NOTE: I didn't write this summary. I'm just posting it for Jake Sherin, because he doesn't have access to the blog at the moment.
D3S is a checker that uses predicates,
specified by a developer, and checks these predicates while a system
is running. The goal is to automate a lot of what would normally be a
manual debugging process. In addition, it allows run-time checking to
scale to large systems and makes the checking fault tolerant. D3S
addresses three main challenges. The first is that the developer must
be able to easily point out what properties to check but allow the
checking to use multiple machines so large systems can be checked at
run-time. To address this, checkers can be organized in a
directed-acyclic graph. Each vertex is a computational stage, and
sequential C++ functions can be written for checkers in this stage.
State tuples are outputted by the checkers and flow to the downstream
vertices in the graph. A vertex can be mapped to several verifier
processes that run the checkers in parallel, so that D3S can use
multiple machines to scale run-time checking. The second challenge is
that D3S must be able to deal with failures of checking machines. To
do this, D3S monitors verifier processes, so that when one fails, a
new one can be started with the input of the failed process. The
third challenge is that D3S should handle failures of processes being
checked. This is solved by removing the failed processes from
globally-consistent snapshots before checking them. A logical clock
is used to order the exposed state tuples, and there is knowledge of
which processes are in the snapshot at each timestamp.
D3S allows for a developer to write
predicates,which are compiled by D3S for a state exposer and a
checking logic module. These can be inserted while the system is
running, but violations that occurred prior to the insertion may be
missed. In addition, D3S run-time can partition computation across
multiple machines, without much effort from the developer. D3S
supports stream processing, where vertices only transmit difference
in their output compared to the last timestamp, and check the state
incrementally. This is useful because consecutive timestamps may only
have a slight difference in state. Sampling is also supported by D3S
in order to help developers further reduce the overhead.
Global snapshots are integral to D3S.
First, a global timestamp is acquired, using a logical clock. When a
process sends a message, it attaches its logical clock as well. A
receiving process sets its logical clock to the maximum of its local
logical clock and the attached clock, so that D3S run-time preserves
happens-before relationships, can order all tuples in a consistent
total order, and can construct snapshots.
A predicate is technically modeled as
a function defined over a finite number of consecutive snapshots.
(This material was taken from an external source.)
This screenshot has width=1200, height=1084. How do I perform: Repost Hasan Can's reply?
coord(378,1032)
A
consecutive snapshot is a set of all snapshots of live processes at
time t. D3S needs a complete
snapshot, though, in order to verify a predicate correctly. This is
obtained by getting the state of all processes that constitute the
system at a timestamp.
D3S
was implemented on five different systems to check its effectiveness.
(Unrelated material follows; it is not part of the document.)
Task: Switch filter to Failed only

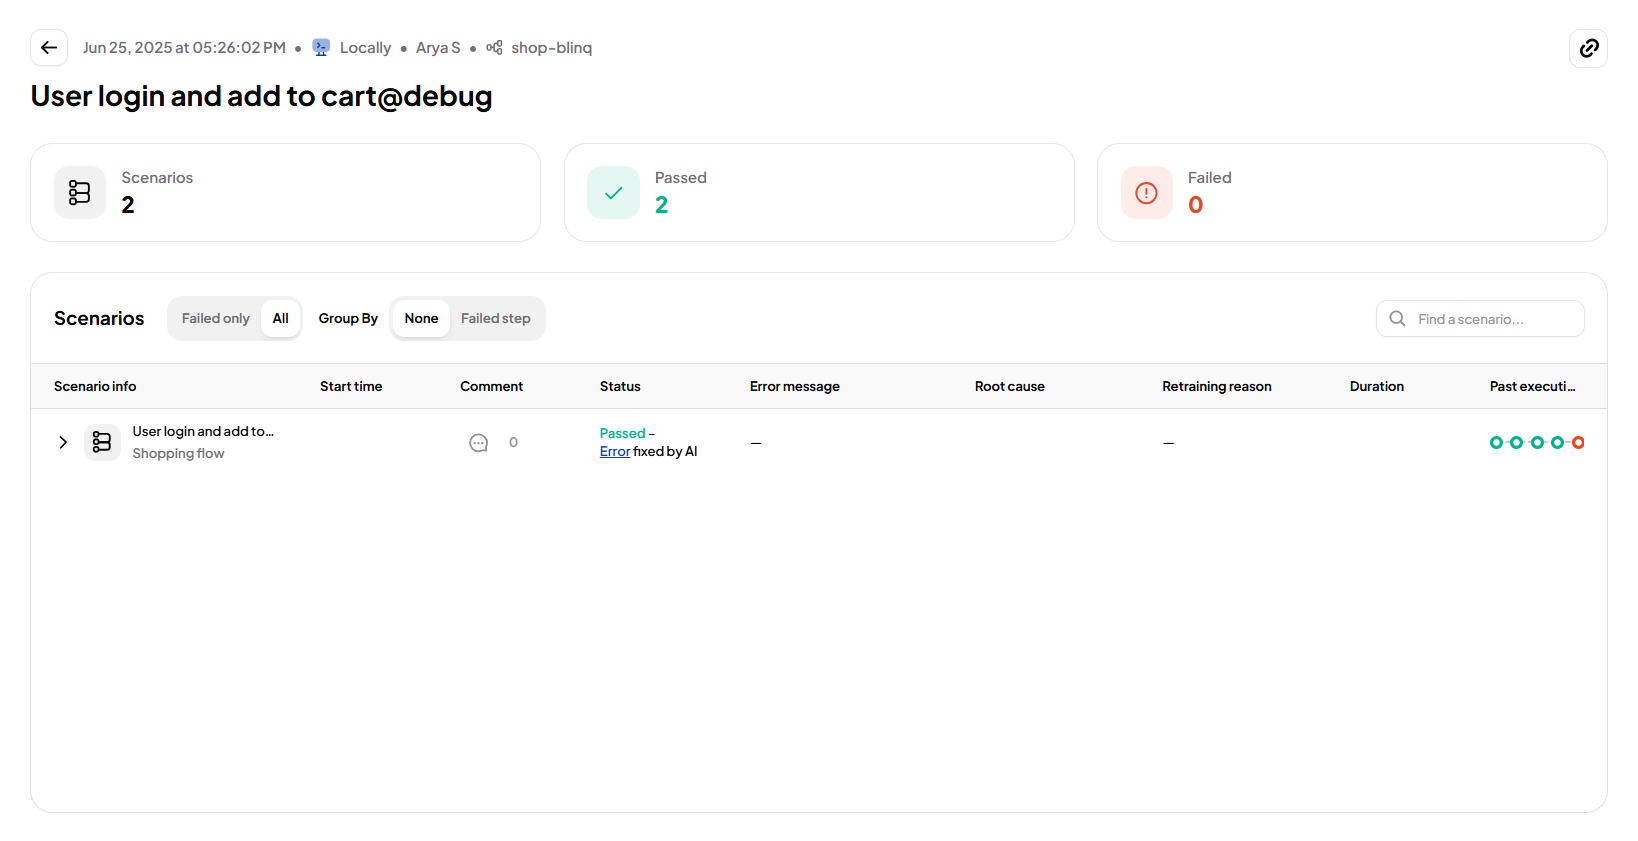Action: pyautogui.click(x=215, y=318)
It was implemented on PacificA, a semi-structured distributed system,
on MPS Paxos Implementation, a Paxos-based replicated state machine
service, on a web search engine, on the i3
Chord implementation, and on a BitTorrent client. They all basically
have the same result, in that D3S detected bugs in a shorter period
of time than it would have taken developers otherwise. However, it
does show how D3S has a wide array of useful situations. The only
issue is that the predicates must be useful in order to get useful
results, so it is up to the developer to create those effectively.
D3S's
performance, according the data, varies depending on the number of
threads, but even in worst case it has just below 8% overhead. The
main thing that the data seems to stress is that the number of
threads is vital to performance. Related work is discussed and
compared with D3S. The other methods are replay-based predicate
checking, online monitoring, log analysis, large-scale parallel
applications, and model checking. They do mention that they see
replay as an essential complimentary technology to online predicate
checking. Ultimately, the goal would be to use online checking to
catch violations, then enable time-travel debug of a recent history
with bounded time replay. Future work focus is on combining online
predicate checking and offline replay, as well as exploring ways for
a developer to easily find bugs in data center applications that are
composed of many systems.